Problem A: Decide whether each statement below agrees with the article about the film Mania Days, answering yes or no and quoting the deciding words of the article: (i) The film premiered at the Sundance Film Festival. (ii) The character played by Katie Holmes reflects how Dalio felt during his first episode. (iii) Dalio attributes his inner peace to medication alone.
Problem B: Extend the article about the film Mania Days past its final sentence.

Passage for review:
“Mania Days,” Debuts at South by Southwest Film Festival in Austin
“Mania Days” is a movie by Paul Dalio, features Katie Holmes and Luke Kirby as two New Yorkers suffering in the various stages of Bipolar Disorder. Dalio, who in actual bipolar mode, wrote, directed, produced, edited and unbelievably – “scored” his own movie which is based on his own discovery of his bipolar disorder.
In an interview with the Huffington Post, Dalio describes the Holmes character as what he was like when he had his first episode “really scared and ashamed of it”. The other character, played by Luke Kirby is based on a period of when he “started to romanticize bipolar disorder” and “embraced lunacy”.
Dalio himself endured three years of bipolar misery but eventually adhered to treatment when he recognized the pain he was causing his family. Now he credits much of his inner peace to meditation (in addition to medication) and adherence to a routine schedule – including sleep.

Input data:
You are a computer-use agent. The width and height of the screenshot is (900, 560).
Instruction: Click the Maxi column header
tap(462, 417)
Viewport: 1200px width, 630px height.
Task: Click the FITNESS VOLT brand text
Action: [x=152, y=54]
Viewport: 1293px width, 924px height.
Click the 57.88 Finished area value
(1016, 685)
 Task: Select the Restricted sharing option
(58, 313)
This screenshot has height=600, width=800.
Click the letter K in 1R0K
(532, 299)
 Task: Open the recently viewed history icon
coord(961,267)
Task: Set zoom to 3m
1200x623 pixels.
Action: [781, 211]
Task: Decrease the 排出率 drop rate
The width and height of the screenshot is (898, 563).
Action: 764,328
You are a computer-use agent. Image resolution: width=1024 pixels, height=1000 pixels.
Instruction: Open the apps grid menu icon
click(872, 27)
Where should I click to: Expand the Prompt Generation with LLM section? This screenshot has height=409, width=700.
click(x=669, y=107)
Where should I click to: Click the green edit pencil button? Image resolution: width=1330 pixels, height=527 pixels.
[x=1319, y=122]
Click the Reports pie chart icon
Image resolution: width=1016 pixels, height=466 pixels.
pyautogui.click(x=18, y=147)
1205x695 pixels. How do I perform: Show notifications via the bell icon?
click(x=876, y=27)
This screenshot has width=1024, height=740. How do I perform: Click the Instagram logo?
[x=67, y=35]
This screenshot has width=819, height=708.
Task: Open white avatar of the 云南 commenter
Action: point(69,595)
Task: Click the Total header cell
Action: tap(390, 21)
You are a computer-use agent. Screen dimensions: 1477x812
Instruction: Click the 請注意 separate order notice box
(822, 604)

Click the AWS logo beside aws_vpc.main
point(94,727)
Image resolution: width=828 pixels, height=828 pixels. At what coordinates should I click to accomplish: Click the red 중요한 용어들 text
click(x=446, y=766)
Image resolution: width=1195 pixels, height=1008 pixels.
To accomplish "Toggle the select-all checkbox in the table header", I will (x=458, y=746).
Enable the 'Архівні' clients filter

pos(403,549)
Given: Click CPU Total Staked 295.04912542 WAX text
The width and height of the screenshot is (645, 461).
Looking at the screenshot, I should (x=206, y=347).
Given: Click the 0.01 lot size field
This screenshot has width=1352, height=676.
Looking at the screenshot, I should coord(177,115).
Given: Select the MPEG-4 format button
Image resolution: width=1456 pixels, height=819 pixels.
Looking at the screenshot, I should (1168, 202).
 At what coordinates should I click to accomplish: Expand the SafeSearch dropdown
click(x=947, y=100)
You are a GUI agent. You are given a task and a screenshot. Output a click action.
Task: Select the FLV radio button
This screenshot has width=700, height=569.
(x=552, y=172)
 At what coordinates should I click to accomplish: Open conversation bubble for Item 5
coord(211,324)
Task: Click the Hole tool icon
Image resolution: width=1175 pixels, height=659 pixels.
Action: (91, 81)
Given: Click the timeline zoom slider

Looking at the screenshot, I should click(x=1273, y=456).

Your response A:
(i) No: "Debuts at South by Southwest Film Festival in Austin"
(ii) Yes: "Dalio describes the Holmes character as what he was like when he had his first episode “really scared and ashamed of it”"
(iii) No: "Now he credits much of his inner peace to meditation (in addition to medication) and adherence to a routine schedule"

Your response B:
The film debuts at the 2015 South by Southwest (SXSW) Music, Film, and Interactive Festival in Austin, Texas which runs a number of independent films. The film festival coincides with the world famous music festival and an “interactive” conference which includes “gaming” and interactive media.
Katie Holmes’ presence in the film shows potential for commercial success, but whether it achieves stardom – it is a good thing for bipolar disorder. Basically, any attention for bipolar disorder is good – even the “bad” of bipolar disorder – as awareness can only reduce bipolar stigma.
I know that in my own journey over 20 plus years, I have gone through many stages. I don’t much remember being “scared” of the diagnosis – or even of my behavior. I have chosen to steel myself with “it is what it is”.
I did, however, maintain a long romance with the idea of “crazy” is good. I spent many years believing (and many hours arguing with my therapist) that being “normal” was boring. The last thing I wanted to be was “normal”.
I would like to say I was young and stupid – which I was but maybe part of the truth was that I had been crazy for so long that it was “normal”. Eventually, crazy is exhausting – and you can’t do it anymore.
In most cases – you are eventually stopped from being crazy – up against a wall, sometimes caught by family members but sometimes a lot worse. You get normal – only to get bored and do it all again.
As much as I would like to say that there is a real way to stop this cycle – in many cases there is not. Even with medication, the cycle will continue – for a while. Eventually, hopefully, you just get too tired of doing crazy. Lost relationships, lost jobs… lost stuff. It is exhausting.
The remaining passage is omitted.